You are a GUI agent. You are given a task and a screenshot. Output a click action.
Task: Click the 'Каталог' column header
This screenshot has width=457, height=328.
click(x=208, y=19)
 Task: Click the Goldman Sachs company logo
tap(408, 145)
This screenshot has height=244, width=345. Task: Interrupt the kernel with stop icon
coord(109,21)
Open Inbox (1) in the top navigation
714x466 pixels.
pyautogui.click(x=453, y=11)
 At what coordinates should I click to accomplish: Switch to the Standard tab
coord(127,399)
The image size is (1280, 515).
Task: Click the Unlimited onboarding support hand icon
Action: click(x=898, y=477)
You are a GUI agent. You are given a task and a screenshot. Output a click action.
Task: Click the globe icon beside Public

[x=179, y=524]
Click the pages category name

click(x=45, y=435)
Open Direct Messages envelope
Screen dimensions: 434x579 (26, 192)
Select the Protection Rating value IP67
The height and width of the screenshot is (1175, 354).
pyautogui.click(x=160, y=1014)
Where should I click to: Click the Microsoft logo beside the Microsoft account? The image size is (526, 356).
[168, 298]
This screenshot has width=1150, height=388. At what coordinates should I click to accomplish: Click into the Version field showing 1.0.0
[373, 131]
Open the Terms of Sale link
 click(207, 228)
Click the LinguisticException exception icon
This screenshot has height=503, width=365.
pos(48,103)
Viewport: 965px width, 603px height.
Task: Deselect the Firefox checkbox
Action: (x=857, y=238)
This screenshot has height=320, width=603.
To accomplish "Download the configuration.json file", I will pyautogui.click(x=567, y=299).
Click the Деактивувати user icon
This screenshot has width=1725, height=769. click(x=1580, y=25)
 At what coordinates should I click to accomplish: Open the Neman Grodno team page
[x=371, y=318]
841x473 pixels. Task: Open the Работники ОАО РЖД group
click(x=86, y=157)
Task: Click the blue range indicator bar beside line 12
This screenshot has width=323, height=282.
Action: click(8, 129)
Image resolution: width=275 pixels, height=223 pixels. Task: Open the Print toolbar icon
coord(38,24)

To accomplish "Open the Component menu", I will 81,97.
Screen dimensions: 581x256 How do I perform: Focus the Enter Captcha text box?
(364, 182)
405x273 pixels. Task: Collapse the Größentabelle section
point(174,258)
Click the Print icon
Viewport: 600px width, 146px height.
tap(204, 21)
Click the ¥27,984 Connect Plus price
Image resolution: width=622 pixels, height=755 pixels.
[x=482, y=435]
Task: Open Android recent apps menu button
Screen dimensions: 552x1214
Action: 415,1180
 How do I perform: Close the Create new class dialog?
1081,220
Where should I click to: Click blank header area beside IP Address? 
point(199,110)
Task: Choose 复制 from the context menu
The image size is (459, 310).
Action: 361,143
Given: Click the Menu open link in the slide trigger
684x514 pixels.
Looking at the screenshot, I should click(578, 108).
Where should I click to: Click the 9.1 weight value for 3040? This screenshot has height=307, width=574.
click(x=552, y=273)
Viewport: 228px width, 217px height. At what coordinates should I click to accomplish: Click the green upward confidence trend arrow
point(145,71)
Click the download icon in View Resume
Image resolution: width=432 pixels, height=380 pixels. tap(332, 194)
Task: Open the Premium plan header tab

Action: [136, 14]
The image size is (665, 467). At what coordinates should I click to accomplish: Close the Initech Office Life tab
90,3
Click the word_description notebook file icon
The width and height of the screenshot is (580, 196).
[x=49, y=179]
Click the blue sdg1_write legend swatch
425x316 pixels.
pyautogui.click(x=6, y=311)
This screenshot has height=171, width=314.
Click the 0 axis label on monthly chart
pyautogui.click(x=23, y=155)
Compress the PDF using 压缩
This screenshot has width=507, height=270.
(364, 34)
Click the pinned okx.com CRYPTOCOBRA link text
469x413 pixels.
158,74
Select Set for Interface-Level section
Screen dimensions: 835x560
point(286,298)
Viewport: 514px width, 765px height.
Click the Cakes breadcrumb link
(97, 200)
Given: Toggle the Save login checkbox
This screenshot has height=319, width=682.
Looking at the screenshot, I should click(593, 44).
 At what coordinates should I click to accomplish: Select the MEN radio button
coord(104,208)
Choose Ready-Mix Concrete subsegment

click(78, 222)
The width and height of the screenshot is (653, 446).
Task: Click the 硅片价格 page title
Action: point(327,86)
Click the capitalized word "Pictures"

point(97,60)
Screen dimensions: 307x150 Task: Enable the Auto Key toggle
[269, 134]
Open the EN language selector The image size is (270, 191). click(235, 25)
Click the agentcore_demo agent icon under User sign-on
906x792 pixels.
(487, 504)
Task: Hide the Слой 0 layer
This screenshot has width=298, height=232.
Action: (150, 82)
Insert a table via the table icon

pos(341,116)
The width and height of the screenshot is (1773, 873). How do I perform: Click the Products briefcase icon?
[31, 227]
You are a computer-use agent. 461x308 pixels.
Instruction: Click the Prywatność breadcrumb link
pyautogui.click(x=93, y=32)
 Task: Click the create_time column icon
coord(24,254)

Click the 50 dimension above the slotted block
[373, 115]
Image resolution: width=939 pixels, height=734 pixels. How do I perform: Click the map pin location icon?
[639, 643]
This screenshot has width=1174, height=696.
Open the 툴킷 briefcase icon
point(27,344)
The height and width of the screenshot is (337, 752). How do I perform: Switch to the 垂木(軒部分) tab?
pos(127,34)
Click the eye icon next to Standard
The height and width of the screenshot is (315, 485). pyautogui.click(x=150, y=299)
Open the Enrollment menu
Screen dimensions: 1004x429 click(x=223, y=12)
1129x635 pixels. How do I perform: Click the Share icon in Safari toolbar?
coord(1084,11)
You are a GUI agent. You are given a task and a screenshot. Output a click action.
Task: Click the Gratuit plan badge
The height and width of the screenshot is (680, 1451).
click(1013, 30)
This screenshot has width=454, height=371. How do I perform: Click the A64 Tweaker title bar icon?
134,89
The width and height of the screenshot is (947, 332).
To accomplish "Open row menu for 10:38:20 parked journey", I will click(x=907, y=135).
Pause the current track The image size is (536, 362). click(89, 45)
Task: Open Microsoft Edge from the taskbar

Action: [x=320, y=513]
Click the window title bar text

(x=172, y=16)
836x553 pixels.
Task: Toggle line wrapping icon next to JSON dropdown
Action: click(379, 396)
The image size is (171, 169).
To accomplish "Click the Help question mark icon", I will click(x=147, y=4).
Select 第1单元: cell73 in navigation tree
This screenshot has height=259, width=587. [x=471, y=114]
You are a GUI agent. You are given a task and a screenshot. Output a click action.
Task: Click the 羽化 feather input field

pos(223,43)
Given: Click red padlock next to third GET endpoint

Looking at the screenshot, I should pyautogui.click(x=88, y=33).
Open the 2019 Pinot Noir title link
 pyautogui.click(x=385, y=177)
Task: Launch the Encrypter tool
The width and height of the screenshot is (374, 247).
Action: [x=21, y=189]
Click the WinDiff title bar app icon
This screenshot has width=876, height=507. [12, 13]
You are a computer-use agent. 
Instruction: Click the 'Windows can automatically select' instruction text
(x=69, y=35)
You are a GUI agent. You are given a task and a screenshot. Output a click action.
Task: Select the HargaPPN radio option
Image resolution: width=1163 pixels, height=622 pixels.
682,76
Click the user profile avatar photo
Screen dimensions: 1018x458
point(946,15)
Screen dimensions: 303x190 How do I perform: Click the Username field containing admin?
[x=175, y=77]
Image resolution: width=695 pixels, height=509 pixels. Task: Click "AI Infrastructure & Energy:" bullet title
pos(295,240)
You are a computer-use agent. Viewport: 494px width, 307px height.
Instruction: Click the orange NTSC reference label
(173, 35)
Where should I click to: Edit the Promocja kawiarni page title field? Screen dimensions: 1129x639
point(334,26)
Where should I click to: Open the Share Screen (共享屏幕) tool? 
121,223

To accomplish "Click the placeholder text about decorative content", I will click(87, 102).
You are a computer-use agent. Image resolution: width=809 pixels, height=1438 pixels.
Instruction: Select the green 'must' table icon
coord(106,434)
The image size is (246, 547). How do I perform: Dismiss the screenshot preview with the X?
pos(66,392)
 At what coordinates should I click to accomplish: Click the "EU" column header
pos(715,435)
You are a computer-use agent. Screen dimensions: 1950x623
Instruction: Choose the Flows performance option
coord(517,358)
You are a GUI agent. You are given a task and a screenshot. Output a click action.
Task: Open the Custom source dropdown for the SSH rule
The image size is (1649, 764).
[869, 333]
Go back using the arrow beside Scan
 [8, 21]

--------------------

● **Your objective**
Copy verbatim, from the listing above, each line from the one containing "841x473 pixels. Task: Open" down to the one containing "Given: Click the", inclusive.

● **Completed exercise**
841x473 pixels. Task: Open the Работники ОАО РЖД group
click(x=86, y=157)
Task: Click the blue range indicator bar beside line 12
This screenshot has width=323, height=282.
Action: click(8, 129)
Image resolution: width=275 pixels, height=223 pixels. Task: Open the Print toolbar icon
coord(38,24)

To accomplish "Open the Component menu", I will 81,97.
Screen dimensions: 581x256 How do I perform: Focus the Enter Captcha text box?
(364, 182)
405x273 pixels. Task: Collapse the Größentabelle section
point(174,258)
Click the Print icon
Viewport: 600px width, 146px height.
tap(204, 21)
Click the ¥27,984 Connect Plus price
Image resolution: width=622 pixels, height=755 pixels.
[x=482, y=435]
Task: Open Android recent apps menu button
Screen dimensions: 552x1214
Action: 415,1180
 How do I perform: Close the Create new class dialog?
1081,220
Where should I click to: Click blank header area beside IP Address? 
point(199,110)
Task: Choose 复制 from the context menu
The image size is (459, 310).
Action: 361,143
Given: Click the Menu open link in the slide trigger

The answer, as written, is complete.